High levels of corporate, government and household debt are undermining China’s financial stability, the IMF said in a report. It urged Beijing to halt credit-fueled growth and bulk up on banks’ capital reserves.
The International Monetary Fund (IMF) has said China’s debt is “very high by international standards” and has warned that there was “a high probability of financial distress.”
In a report released on Thursday, the global lender of last resort put the overall debt figure for China at 234 percent of gross domestic product (GDP) and predicted the figure to rise to 300 percent by 2022. Corporate debt was currently at 165 percent of GDP, the report said, while household debt had also risen quickly over the past few years.
Read more: OECD warns China on rising corporate debt
The report comes a day after regulators in Beijing drafted rules to strengthen bank funding and follows several alerts about a growing debt problem in the country. The Bank for International Settlements (BIS) — also known as the central bank of central banks — for example, warned that the Chinese banking sector could be facing an imminent blowout, raising worries about its effect on the world economy.
Banks the key risk conveyer
“Credit growth is an important indicator of future financial distress, because lending standards often fall in the rush to make more loans,” IMF experts warned in a blog post.
The IMF said it had carried out stress tests on dozens of banks and that the big four banks had adequate capital but “large, medium, and city-commercial banks appear vulnerable.”
It added that 27 out of the 33 banks tested — three-quarters of China’s banking system assets — were “undercapitalized relative to at least one of the minimum requirements.”
While the country’s banking system meets the requirements of global banking rules known as Basel III, “current circumstances warrant a targeted increase in capital,” the report said, adding: “This would create a buffer to absorb potential losses that can be expected during the economic transition as credit is tightened and implicit guarantees are removed.”

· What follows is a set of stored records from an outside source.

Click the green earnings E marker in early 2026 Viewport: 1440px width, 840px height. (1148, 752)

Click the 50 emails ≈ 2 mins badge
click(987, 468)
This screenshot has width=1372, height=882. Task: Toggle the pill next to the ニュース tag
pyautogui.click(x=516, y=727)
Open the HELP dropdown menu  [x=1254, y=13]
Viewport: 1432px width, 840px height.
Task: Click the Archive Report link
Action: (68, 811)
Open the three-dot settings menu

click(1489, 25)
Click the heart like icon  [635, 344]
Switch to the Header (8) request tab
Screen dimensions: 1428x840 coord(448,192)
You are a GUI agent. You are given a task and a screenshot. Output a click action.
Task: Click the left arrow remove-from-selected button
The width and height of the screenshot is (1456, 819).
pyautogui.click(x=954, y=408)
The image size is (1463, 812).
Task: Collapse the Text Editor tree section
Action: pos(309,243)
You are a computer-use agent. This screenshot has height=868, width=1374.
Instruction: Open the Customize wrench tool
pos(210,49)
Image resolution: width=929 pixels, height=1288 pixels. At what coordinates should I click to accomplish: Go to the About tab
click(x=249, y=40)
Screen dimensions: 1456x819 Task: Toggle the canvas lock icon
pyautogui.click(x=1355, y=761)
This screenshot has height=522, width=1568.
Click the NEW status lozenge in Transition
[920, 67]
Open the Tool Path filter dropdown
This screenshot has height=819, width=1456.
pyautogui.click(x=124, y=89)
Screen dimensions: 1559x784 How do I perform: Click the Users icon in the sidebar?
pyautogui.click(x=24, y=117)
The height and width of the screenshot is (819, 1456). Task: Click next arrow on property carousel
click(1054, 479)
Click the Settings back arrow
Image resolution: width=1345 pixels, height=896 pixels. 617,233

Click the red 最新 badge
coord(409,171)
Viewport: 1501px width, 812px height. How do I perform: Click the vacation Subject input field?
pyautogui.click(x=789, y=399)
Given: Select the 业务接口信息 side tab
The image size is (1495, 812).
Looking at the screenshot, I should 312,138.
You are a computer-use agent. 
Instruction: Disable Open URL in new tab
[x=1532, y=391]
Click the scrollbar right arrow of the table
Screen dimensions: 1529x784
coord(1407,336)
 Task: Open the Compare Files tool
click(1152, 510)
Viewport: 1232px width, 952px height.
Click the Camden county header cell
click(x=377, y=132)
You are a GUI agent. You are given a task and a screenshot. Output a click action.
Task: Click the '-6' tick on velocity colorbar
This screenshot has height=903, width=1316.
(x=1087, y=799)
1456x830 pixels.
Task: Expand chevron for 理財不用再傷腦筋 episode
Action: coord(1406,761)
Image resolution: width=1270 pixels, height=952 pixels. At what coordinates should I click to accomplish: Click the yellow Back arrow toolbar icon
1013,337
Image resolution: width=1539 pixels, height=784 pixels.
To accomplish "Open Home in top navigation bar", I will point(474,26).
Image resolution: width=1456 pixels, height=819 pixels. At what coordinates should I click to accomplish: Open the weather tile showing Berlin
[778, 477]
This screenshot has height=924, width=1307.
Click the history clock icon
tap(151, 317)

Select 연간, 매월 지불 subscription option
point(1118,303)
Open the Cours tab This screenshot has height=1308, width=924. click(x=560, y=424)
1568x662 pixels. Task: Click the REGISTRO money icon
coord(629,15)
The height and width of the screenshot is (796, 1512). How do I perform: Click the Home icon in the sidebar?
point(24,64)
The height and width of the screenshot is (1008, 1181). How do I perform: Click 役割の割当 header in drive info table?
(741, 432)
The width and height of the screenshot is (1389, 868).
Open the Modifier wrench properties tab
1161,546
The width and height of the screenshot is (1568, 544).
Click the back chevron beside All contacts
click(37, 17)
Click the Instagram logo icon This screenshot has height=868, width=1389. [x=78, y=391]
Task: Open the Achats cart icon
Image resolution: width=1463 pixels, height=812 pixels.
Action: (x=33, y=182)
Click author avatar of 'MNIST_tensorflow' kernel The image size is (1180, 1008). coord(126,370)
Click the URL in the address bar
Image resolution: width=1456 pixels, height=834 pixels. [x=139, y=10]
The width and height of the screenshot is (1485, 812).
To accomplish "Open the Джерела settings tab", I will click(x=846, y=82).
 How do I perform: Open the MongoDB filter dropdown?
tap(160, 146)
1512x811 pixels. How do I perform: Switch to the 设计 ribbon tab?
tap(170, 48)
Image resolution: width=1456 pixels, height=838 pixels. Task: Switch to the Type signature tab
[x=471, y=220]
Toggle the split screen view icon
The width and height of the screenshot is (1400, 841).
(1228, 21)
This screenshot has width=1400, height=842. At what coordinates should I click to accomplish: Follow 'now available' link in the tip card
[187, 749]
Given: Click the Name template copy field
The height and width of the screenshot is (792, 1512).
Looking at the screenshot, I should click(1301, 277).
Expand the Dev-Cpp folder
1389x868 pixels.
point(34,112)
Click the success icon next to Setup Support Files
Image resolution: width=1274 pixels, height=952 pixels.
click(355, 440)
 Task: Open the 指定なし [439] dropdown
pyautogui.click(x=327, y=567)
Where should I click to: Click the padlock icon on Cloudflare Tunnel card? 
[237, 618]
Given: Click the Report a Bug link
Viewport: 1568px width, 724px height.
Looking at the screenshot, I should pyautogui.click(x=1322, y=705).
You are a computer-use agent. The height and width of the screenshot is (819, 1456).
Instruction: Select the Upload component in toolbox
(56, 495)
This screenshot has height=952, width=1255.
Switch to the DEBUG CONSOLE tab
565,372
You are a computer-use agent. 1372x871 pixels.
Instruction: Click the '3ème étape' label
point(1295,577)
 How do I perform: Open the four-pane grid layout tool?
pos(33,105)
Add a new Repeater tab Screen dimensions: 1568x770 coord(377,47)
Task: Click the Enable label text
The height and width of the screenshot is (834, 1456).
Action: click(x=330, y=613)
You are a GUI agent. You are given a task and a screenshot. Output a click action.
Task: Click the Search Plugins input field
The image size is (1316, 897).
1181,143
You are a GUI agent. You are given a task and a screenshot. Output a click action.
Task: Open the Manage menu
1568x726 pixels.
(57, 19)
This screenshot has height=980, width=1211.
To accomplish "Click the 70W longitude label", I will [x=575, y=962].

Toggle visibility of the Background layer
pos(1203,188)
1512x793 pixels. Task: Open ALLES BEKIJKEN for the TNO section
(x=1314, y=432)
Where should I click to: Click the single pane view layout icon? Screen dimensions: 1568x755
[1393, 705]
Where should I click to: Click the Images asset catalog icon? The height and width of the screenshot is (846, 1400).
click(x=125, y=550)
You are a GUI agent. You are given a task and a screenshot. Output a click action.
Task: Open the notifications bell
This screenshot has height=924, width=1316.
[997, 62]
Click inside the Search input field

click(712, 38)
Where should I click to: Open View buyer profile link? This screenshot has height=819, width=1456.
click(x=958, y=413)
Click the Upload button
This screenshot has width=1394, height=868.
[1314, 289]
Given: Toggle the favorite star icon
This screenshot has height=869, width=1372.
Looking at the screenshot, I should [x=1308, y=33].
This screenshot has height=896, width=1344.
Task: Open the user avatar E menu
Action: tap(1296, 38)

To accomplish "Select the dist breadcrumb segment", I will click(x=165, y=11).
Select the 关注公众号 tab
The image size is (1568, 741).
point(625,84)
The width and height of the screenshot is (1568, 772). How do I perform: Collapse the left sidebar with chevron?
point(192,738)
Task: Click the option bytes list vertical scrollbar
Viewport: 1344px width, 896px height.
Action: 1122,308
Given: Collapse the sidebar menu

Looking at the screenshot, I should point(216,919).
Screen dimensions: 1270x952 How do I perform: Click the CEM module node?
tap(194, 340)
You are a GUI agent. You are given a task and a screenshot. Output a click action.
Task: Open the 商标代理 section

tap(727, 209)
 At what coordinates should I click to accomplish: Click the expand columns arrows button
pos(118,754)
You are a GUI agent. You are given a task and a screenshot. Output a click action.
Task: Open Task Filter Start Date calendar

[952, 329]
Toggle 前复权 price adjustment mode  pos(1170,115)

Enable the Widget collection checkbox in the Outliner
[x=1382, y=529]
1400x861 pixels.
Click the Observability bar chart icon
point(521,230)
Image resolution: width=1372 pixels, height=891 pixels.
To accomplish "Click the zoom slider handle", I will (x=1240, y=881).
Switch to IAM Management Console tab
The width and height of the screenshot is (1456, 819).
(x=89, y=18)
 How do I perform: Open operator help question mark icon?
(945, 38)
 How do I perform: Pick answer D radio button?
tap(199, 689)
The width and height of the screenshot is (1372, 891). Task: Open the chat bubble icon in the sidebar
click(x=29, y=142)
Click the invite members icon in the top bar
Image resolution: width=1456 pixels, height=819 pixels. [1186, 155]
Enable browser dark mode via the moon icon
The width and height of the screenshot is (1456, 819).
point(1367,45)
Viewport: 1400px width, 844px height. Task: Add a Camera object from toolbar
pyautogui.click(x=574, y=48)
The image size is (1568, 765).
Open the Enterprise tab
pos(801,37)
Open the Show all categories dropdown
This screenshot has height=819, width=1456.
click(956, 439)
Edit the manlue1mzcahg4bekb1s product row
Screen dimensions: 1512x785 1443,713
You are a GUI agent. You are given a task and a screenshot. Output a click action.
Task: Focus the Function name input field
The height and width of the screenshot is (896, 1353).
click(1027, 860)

“The IMF has highlighted two critical issues in China’s financial sector,” Linda Yueh, Adjunct Professor of Economics at the London Business School, told DW.
“The existence of ‘shadow banking’ loans outside the formal banking system, makes it challenging to assess the scale of private sector debt, and China’s lagging regulatory system, which mirrors the slow reforms of its legal system, raises doubts over whether there is sufficient capacity to prevent and address a potential financial crisis that may drag the economy into a long slump,” Yueh.
Read more: How dangerous are China’s shadow banks?
The IMF report also noted that in some cases local banks face pressure to lend to politically important companies. Local government leaders were aiming to maintain high employment “even if that means cash-bleeding enterprises continue to operate.”
China’s loss-making often state-owned firms have come to be known as ‘zombie’ companies and banks and investors fund many of them as if they would not be allowed to fail.
“Part of the problem lies in high growth targets, which incentivize local governments to extend credit and protect failing companies,” the IMF said, adding that the government had been prioritizing “social stability” in the near-term, appearing “to rely on credit expansion to continue financing firms even when they are not viable.”
The introduction of increasingly complex and opaque financial products and banks encouraging excessive risk-taking by compensating investors for losses posed additional risks, the report added.
Ratna Sahay, deputy director of the IMF’s Monetary and Capital Markets Department said in a statement that central government officials were aware of these risks and were proactively working to contain them. “We recommend the authorities to de-emphasize GDP growth,” Sahay added, under efforts to “encourage local governments to strengthen supervision of risk.”
Central bank downplays risk
However, China’s central bank said in a statement following the release of the IMF report that it disputed “a few descriptions and views.”
“The descriptions of the stress testing did not fully reflect the outcomes of the test,” the People’s Bank of China said on its website.
China’s economy beat expectations by growing 6.9 percent in the first three quarters of the year, though several international credit agencies have sounded the alarm about rising debt. Standard & Poor’s in September cut China’s credit rating, for example, leading to criticism from Beijing.